Blake Bayldon
- Country (sports): Australia
- Born: 7 December 1998 (age 27) Sydney, Australia
- Height: 1.83 m (6 ft 0 in)
- Plays: Left-handed (two-handed backhand)
- College: Boise State
- Prize money: $103,941

Singles
- Career record: 0–0 (at ATP Tour level, Grand Slam level, and in Davis Cup)
- Career titles: 0
- Highest ranking: No. 1,248 (17 March 2025)

Doubles
- Career record: 2–5 (at ATP Tour level, Grand Slam level, and in Davis Cup)
- Career titles: 1 Challenger, 3 ITF
- Highest ranking: No. 95 (25 August 2025)
- Current ranking: No. 105 (23 February 2026)

Grand Slam doubles results
- US Open: 1R (2025)

Grand Slam mixed doubles results
- Australian Open: 1R (2026)

= Blake Bayldon =

Australian tennis player (born 1998)

Blake Bayldon (born 7 December 1998) is an Australian tennis player. He has a career high ATP doubles ranking of world No. 95 achieved on 25 August 2025.

==College==
He played college tennis at Barry before transferring to Boise State.

==Professional career==
===2024: Doubles ATP Tour debut===
Bayldon made his ATP main draw debut at the 2024 Hangzhou Open in the doubles main draw with compatriot Thomas Fancutt.

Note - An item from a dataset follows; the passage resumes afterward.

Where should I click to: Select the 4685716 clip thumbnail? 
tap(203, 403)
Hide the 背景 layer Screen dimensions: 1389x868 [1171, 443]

===2025: Maiden Challenger doubles title, first ATP Tour doubles final===
He won his maiden ATP Challenger Tour doubles title at the 2025 Open Nouvelle-Calédonie with Colin Sinclair from the Mariana Islands.

Partnering Matthew Romios at the Challenger 125 2025 Bengaluru Open, he lost to Anirudh Chandrasekar and Ray Ho in the final.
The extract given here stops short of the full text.